BU hesap, bu iş bir tuhaf!
Hangi hesap?
Mesela “Yurttaşa 416 milyarlık nükleer fatura” başlığı ve Şehriban
Kıraç imzasıyla Cumhuriyet’te yayınlanan haberdeki hesap.
İşi rakamlara boğmak istemem ama “alım garantili” iki nükleer ve üç
termik santral projesi için yapılan hesaplara göre 15-20 yıl içinde
120 milyar dolar gibi bir para ödeyeceğiz.
Yakıt bedeli ve enflasyon etkisi “hariç” ayrıca, onu da
ödeyeceğiz.
“Ben kullanmam o zaman” demeyin; kullanmasak da ödeyeceğiz.
Nasıl mı?
Mesela Sinop’taki santral için 20 yıl satın alma garantisi verildi.
“Yakıt bedeli hariç”, kilovatsaat (kWh) başına birim bedeli de
10.63 sent olarak belirlendi.
Bugünkü kurla 41 kuruşa geliyor ama bunun piyasa değeri 17 kuruş
filan. Kat kat pahalı almayı garantilemişiz yani...
20 yılda toplam 76 milyar ödemeyi kabullenmişiz vesselam; yakıt
bedeli de hariç.

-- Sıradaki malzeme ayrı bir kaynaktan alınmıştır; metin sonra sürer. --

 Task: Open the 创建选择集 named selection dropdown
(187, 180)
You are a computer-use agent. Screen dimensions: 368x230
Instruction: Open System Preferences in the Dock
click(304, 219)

Hey yavrum hey...
Peki çok mu ihtiyacımız var nükleer santral kurmaya?
Büyük riskler barındırdığı yaşayarak/ölerek öğrenilmiş, kurması
bela, işletmesi bela, kurtulması bela nükleer santrallara bu derece
muhtaç mıyız?
Cennet parçalarına bu “tedirgin edici” yapıları dikmesek olmaz
mı?
Enerji talebine, kurulu güce, halihazırda yürüyen projelere
bakıldığında 10 yıl boyunca bir sıkıntı yaşamayacağımızı
görüyoruz.
“Ya 10 yıldan sonrası?” diyecek olursanız, “Tek çare nükleer mi?”
derim ben de.
Daha temiz, daha ucuz enerji için proje geliştirmek yerine en
moderni bile köhne, riskli bir sistemi kabul etmeyi
anlayamıyorum.
Hal böyleyken, önceki gün Sinop’ta seçilmiş katılımcıların dışında
“halkın katılamadığı halk bilgilendirme topla...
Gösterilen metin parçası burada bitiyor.